When we use the increasing power of technology, we can handle vast amounts of “big data” and accelerated levels of detail in the data. We don’t have to simplify the information to be able to manage it. By maintaining the complexity of the data from collection through delivery to the client, we can communicate much more information.

We can also store datasets that are too big to keep in spreadsheets, pouring them instead into powerful databases. And we can re-use the codes and the data faster and more readily, altering scenarios or tolerances, and picking out trends and meaningful implications.

The tipping point – when to jump

When is the right time to make the leap into the digital future and embrace the power of programming?

It’s a matter of weighing up productivity and time – and this has perhaps been one of the barriers to the uptake of programming.
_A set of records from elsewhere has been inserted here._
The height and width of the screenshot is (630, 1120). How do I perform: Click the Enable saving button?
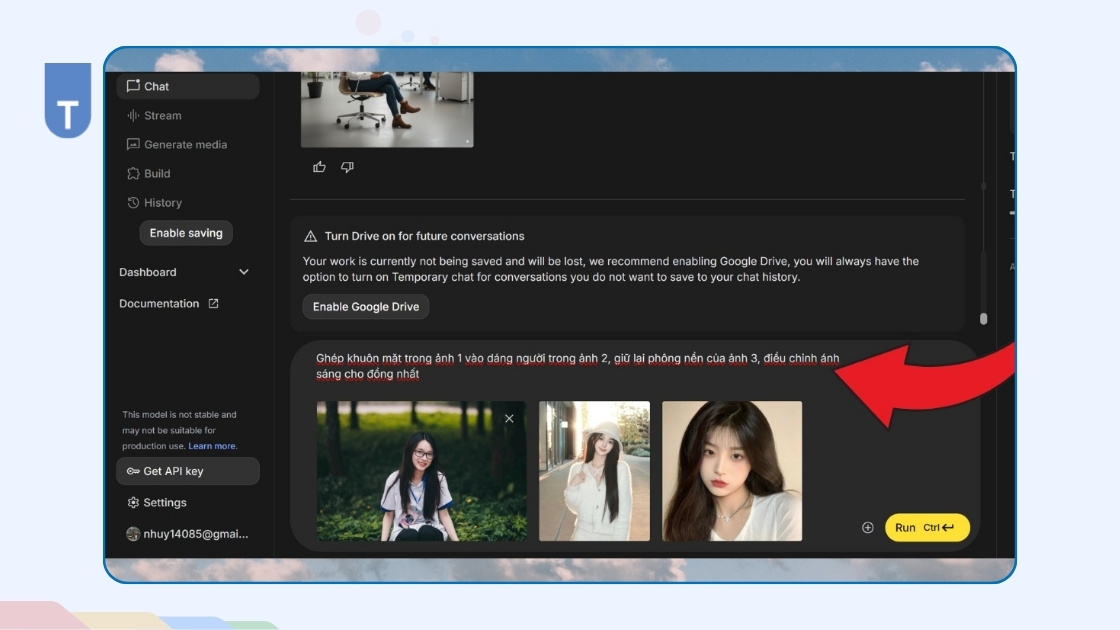[186, 233]
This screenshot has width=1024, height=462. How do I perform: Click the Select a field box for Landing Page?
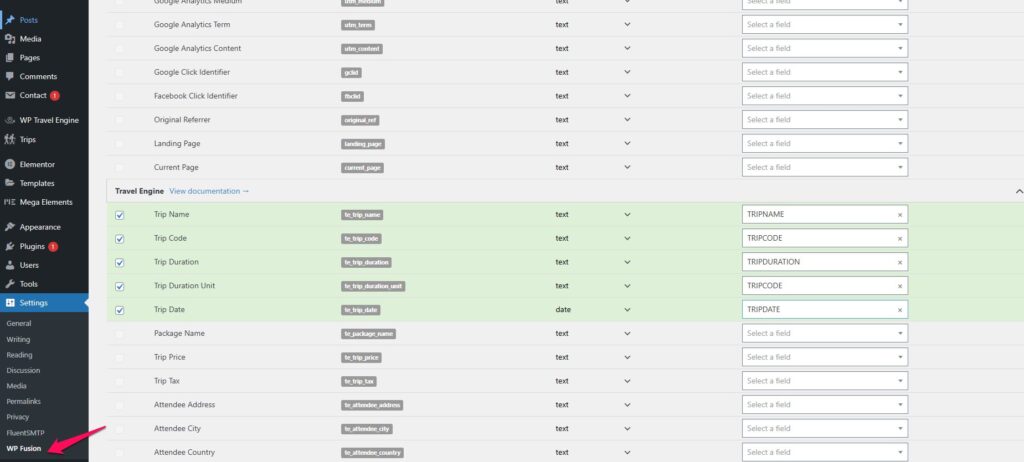pos(825,144)
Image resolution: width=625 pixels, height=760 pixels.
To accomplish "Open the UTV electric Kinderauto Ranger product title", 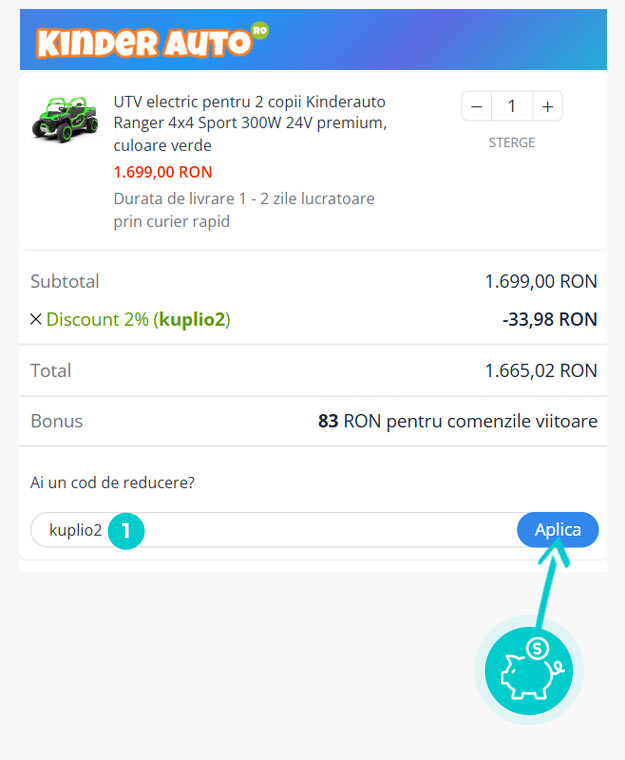I will pos(249,123).
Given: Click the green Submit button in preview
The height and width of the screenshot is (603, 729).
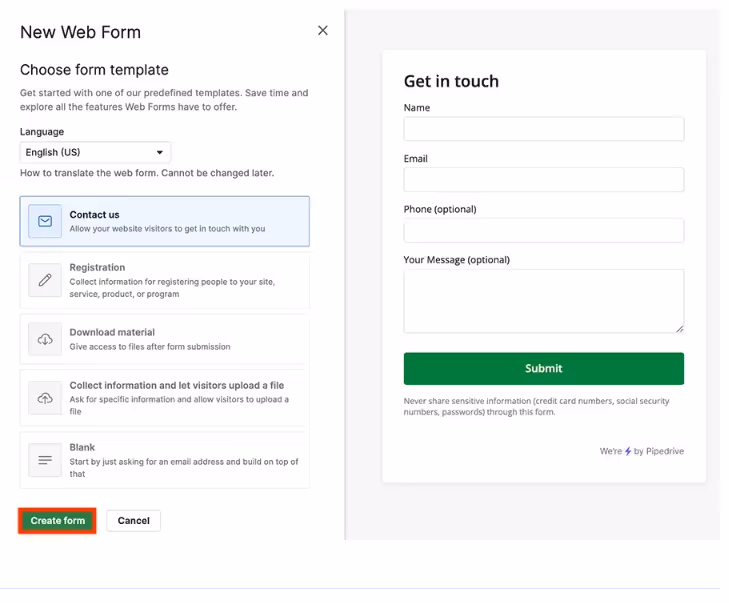Looking at the screenshot, I should [x=543, y=369].
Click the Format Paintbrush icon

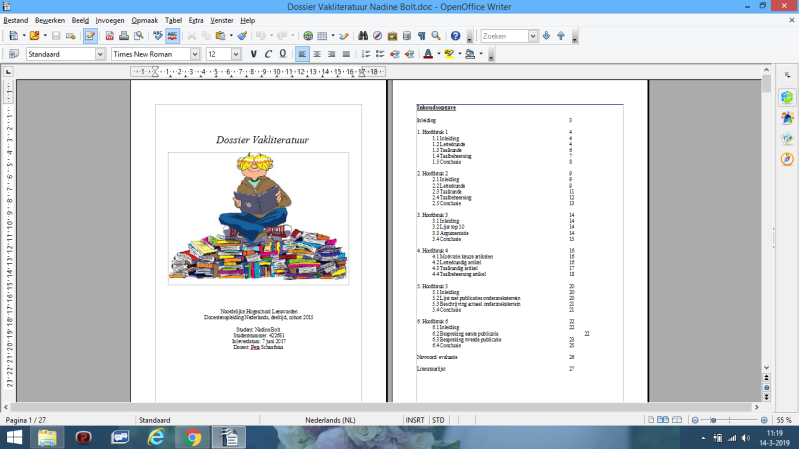pyautogui.click(x=241, y=36)
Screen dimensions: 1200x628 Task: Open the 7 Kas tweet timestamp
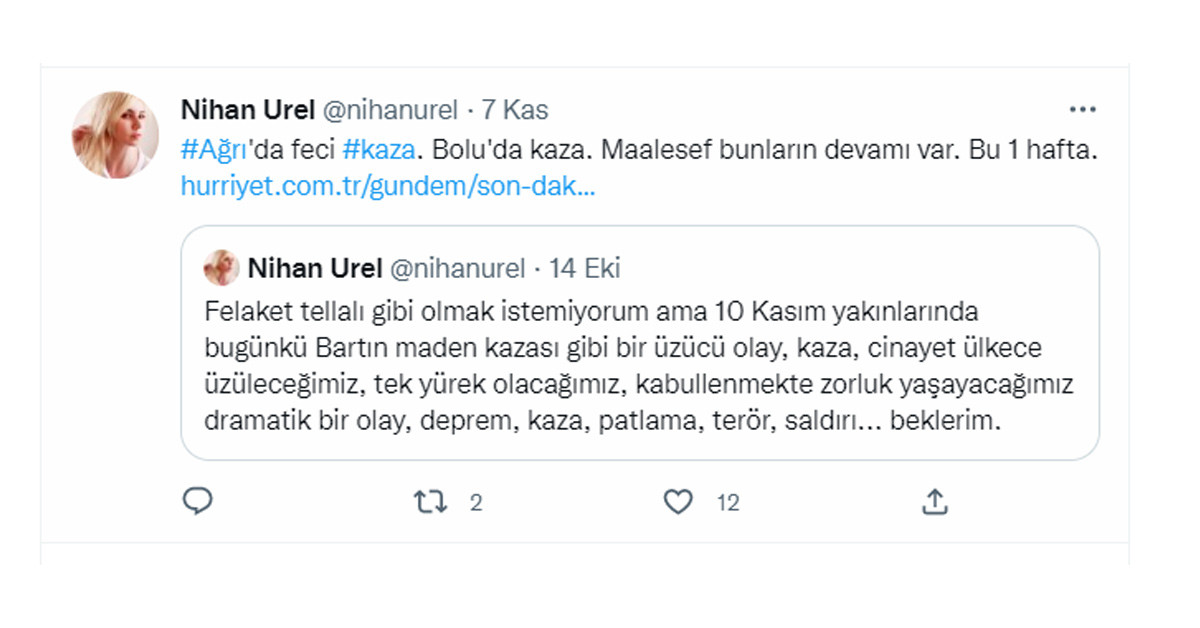[515, 110]
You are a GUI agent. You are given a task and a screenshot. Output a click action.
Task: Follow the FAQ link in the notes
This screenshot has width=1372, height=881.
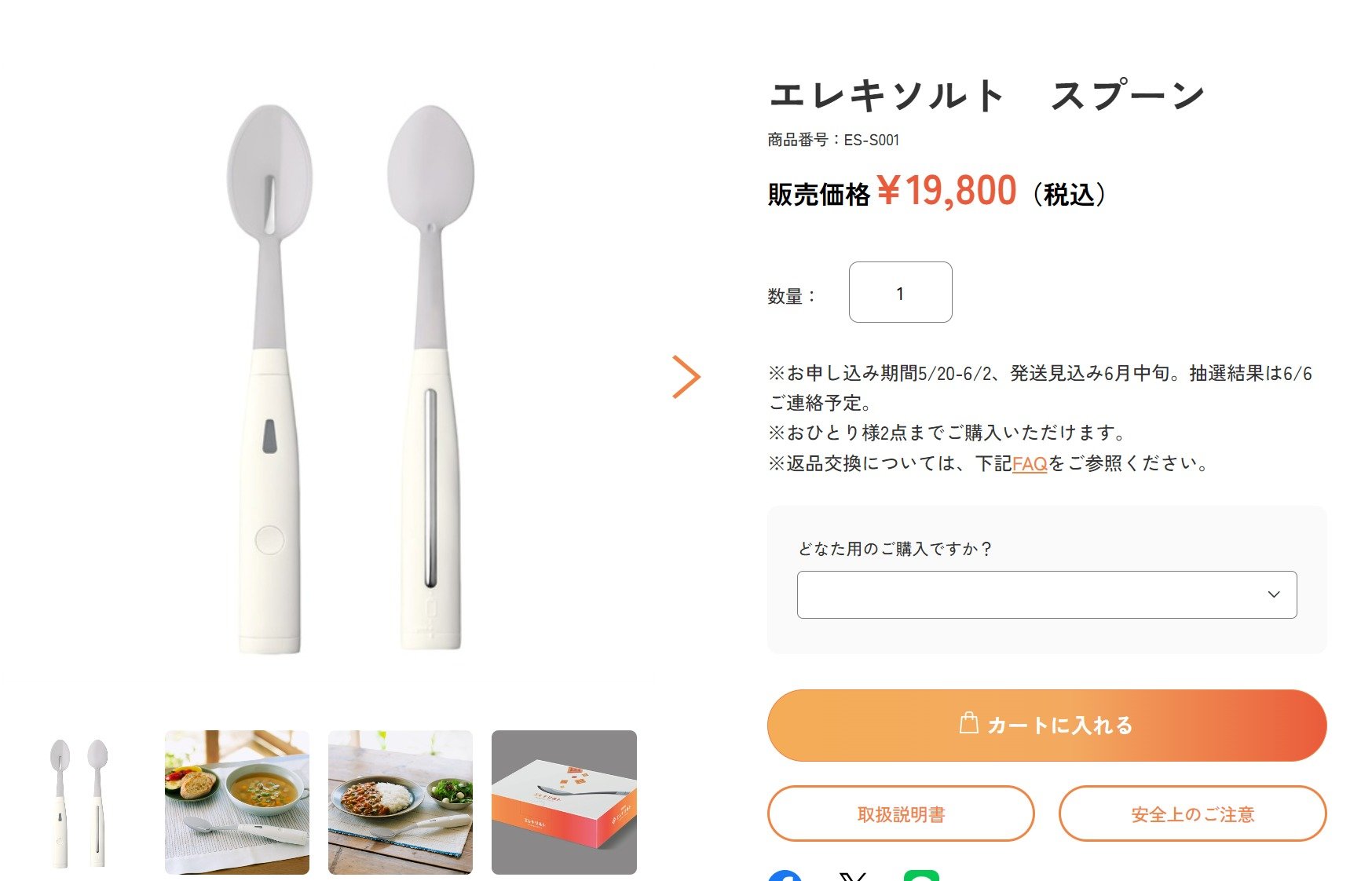pyautogui.click(x=1030, y=464)
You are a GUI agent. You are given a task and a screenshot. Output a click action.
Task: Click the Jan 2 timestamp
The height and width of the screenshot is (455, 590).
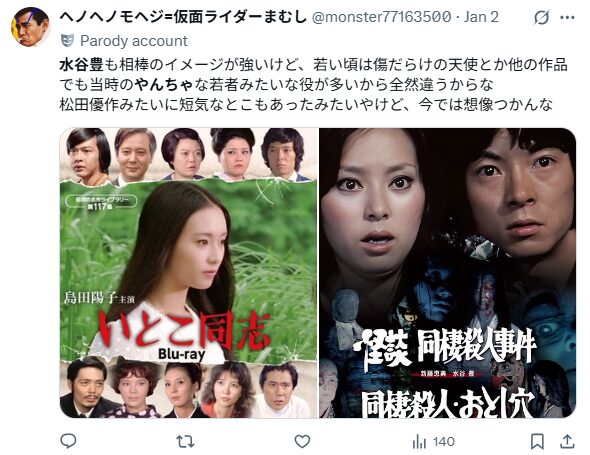481,17
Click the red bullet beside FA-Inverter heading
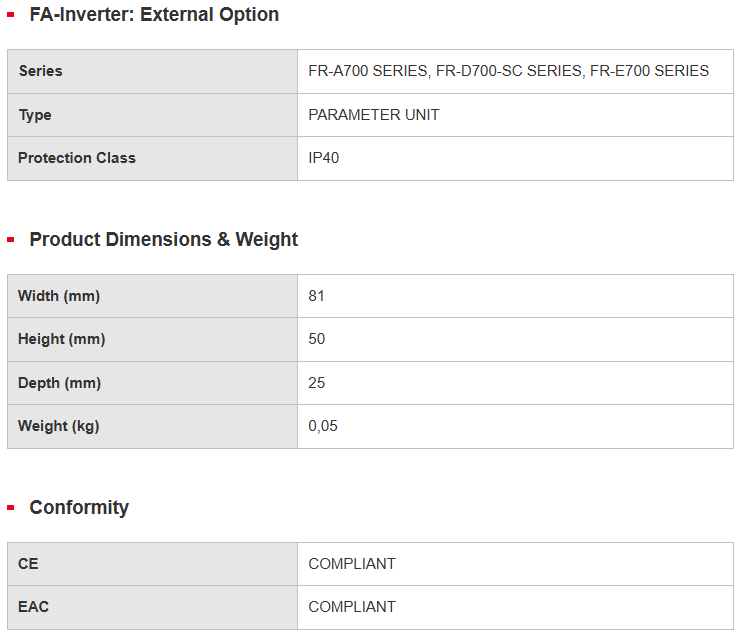The height and width of the screenshot is (640, 742). 11,15
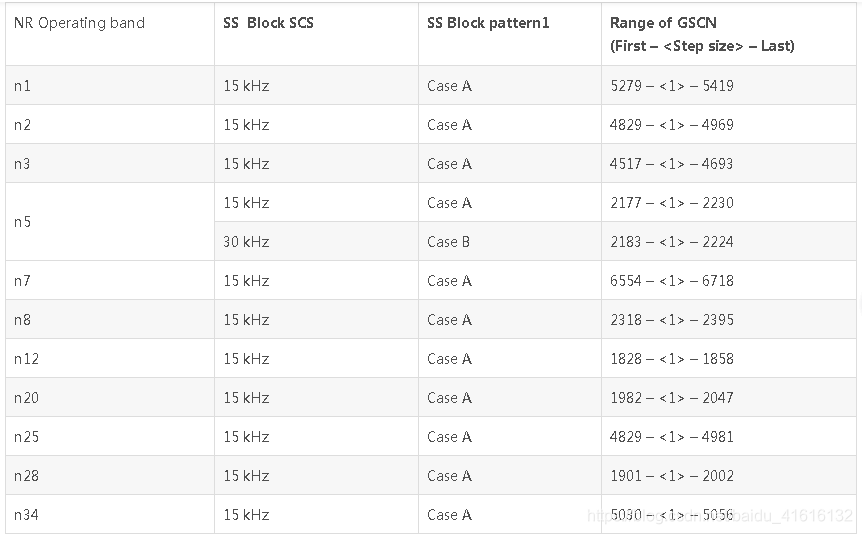This screenshot has width=862, height=534.
Task: Select the n1 band cell
Action: click(22, 86)
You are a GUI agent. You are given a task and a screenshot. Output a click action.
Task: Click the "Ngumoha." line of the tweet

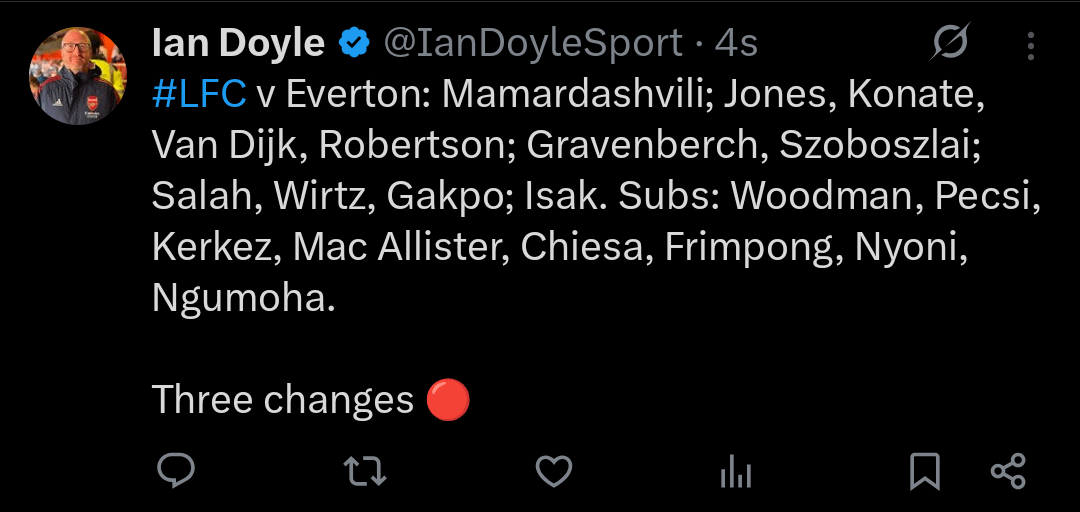coord(243,298)

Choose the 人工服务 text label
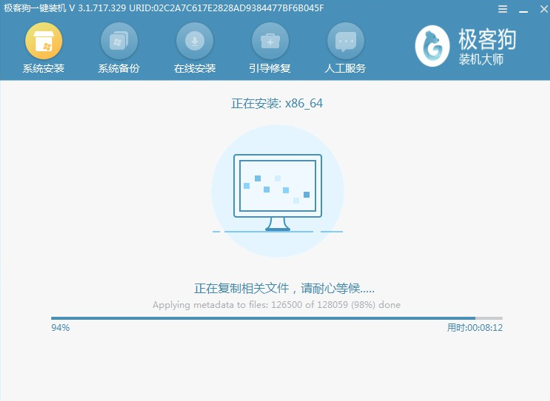pyautogui.click(x=345, y=68)
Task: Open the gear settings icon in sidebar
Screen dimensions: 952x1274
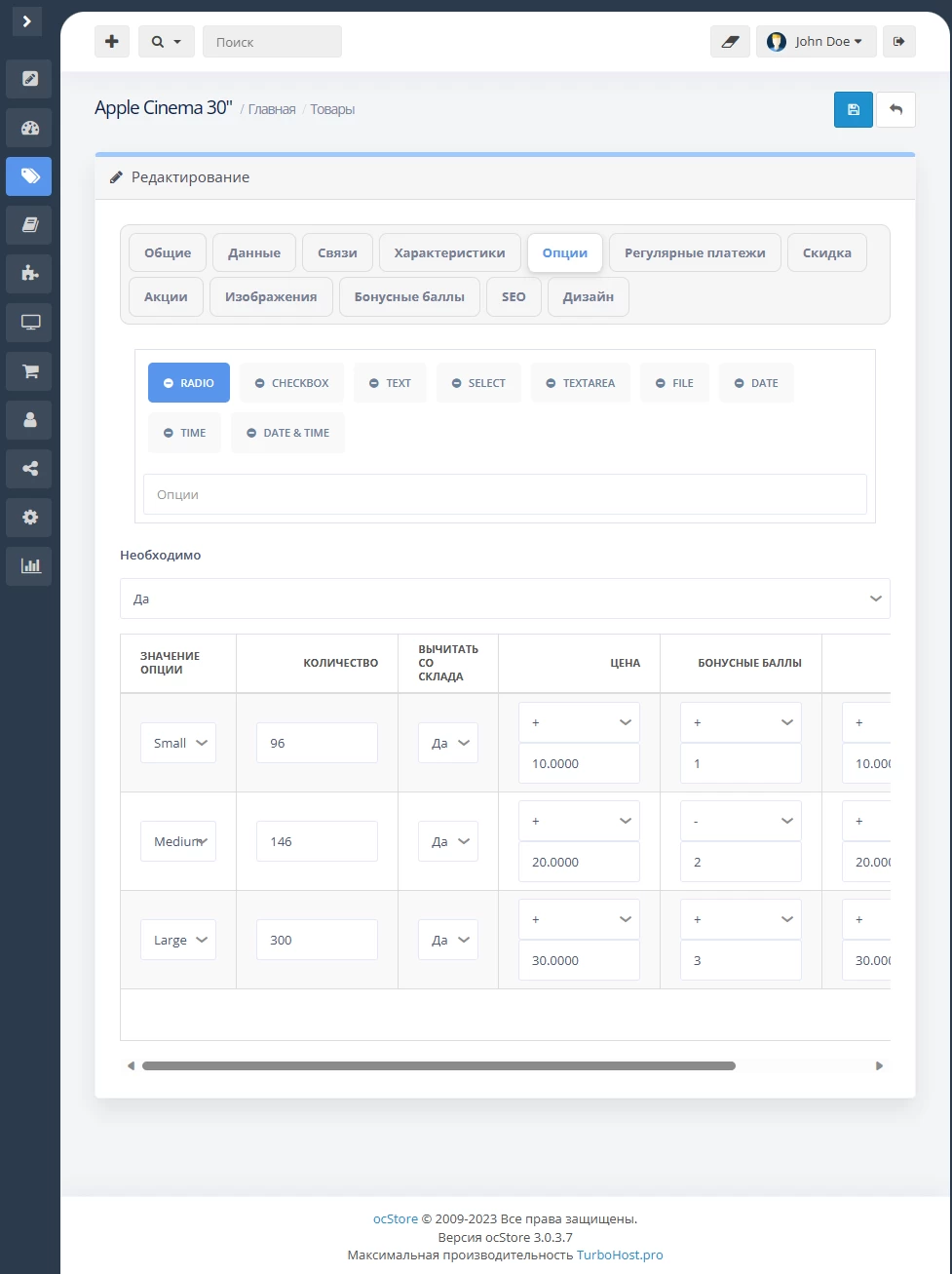Action: point(29,518)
If you’re making a pavlova every hour, you can easily quantify how much progress you’ve made toward your goal. However, if you’re inventing a machine to spit out a mass batch but you haven’t touched the ingredients yet, it’s far harder to demonstrate that real progress is under way, despite the sudden benefit to be gained when the automation comes online.

 

When you develop a computer program to take on a task, there doesn’t appear to be much progress for a while as you work on the code, but then, in most cases, you achieve instant results once you run the inputs through the completed program. It’s difficult to say with any certainty, however, how long the programming will take. If we can better understand the programming requirements, we can predict if we’ll reach a tipping point and if using a program would be faster in the long run. To accommodate this new approach, the mindset of how consultants track the costs and progress of projects will need to change.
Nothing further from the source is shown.